A very simple Neural Network library built in Rust with the objective to allow the user to create, manipulate and train a neural network directly. The user has direct access to weights and biases of the network, allowing them to implement their own training and manipulation methods.

§Example

The input and output widths are part of the network’s type, so a wrongly sized input is a compile error. Hidden layers are given at construction time, and weights and biases are plain arrays, slices or Vecs.

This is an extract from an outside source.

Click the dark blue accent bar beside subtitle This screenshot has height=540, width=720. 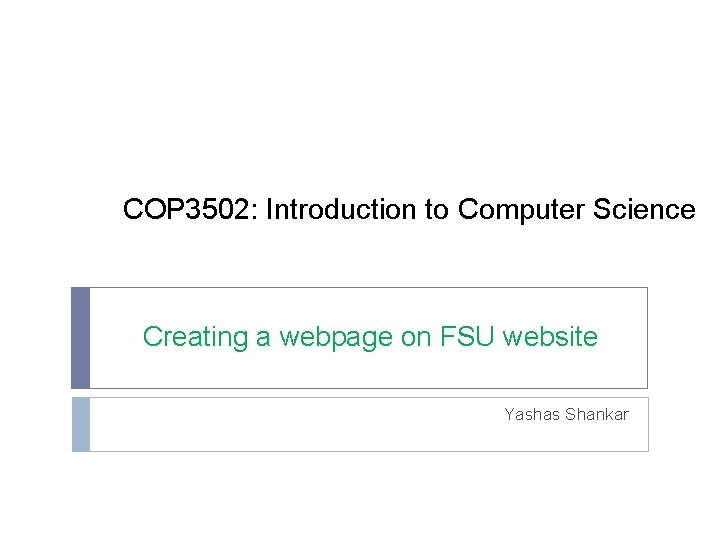point(80,337)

use only_brain::NeuralNetwork;

// A 2 -> 2 -> 1 network.
let mut nn = NeuralNetwork::<2, 1>::new(&[2]);

// One row per neuron, one weight per neuron of the previous layer.
nn.set_layer_weights(1, &[[0.1, 0.2],
                          [0.3, 0.4]]);
nn.set_layer_biases(1, &[0.1, 0.2]);

nn.set_layer_weights(2, &[[0.9, 0.8]]);
nn.set_layer_biases(2, &[0.1]);

let output = nn.feed_forward(&[0.5, 0.2]);

println!("{:?}", output);

§Training it your way

The library leaves learning to you. Two views of the same network make that easy:

use only_brain::{ActivationFunction, NeuralNetwork};

/// Scores a genome, as a genetic algorithm's fitness function would.
fn fitness(genome: &[f64]) -> f64 {
    let mut nn = NeuralNetwork::<2, 1>::from_parameters(&[3], genome);
    nn.set_activation_function(ActivationFunction::Tanh);
    nn.set_output_activation(ActivationFunction::Sigmoid);

    let [output] = nn.feed_forward(&[1.0, 0.0]);
    -(1.0 - output).powi(2)
}

let genome = vec![0.1; NeuralNetwork::<2, 1>::parameter_count_for(&[3])];
println!("fitness: {}", fitness(&genome));

Each layer has its own ActivationFunction, and dump_model and load_model save and load networks in a versioned format that keeps reading files written by earlier versions.

Macros§

bvector
Macro to construct a BVector with compile-time dimension inferred from the number of elements provided.

Structs§

BVector
This module provides a vector type BVector that is optimized for compile-time dimension and uses SIMD operations for performance.
NeuralNetwork
Neural Network
Perceptron
Perceptron

Enums§

ActivationFunction
The function a layer applies to each neuron’s weighted sum.
ModelError
Something that went wrong while saving or loading a model.

Constants§

MODEL_FORMAT_VERSION
The model format version dump_model and write_model write. load_model and read_model read this version and every earlier one.

Functions§

binary_step
dump_model
Writes a model to path, in the newest format version.
get_activation_function
Returns the plain function behind an ActivationFunction.
identity
load_model
Reads a model from path, checking that its shape matches IN and OUT.
read_model
Reads one model from any reader, checking that its shape matches IN and OUT.
relu
sigmoid
tanh
write_model
Writes a model to any writer, in the newest format version.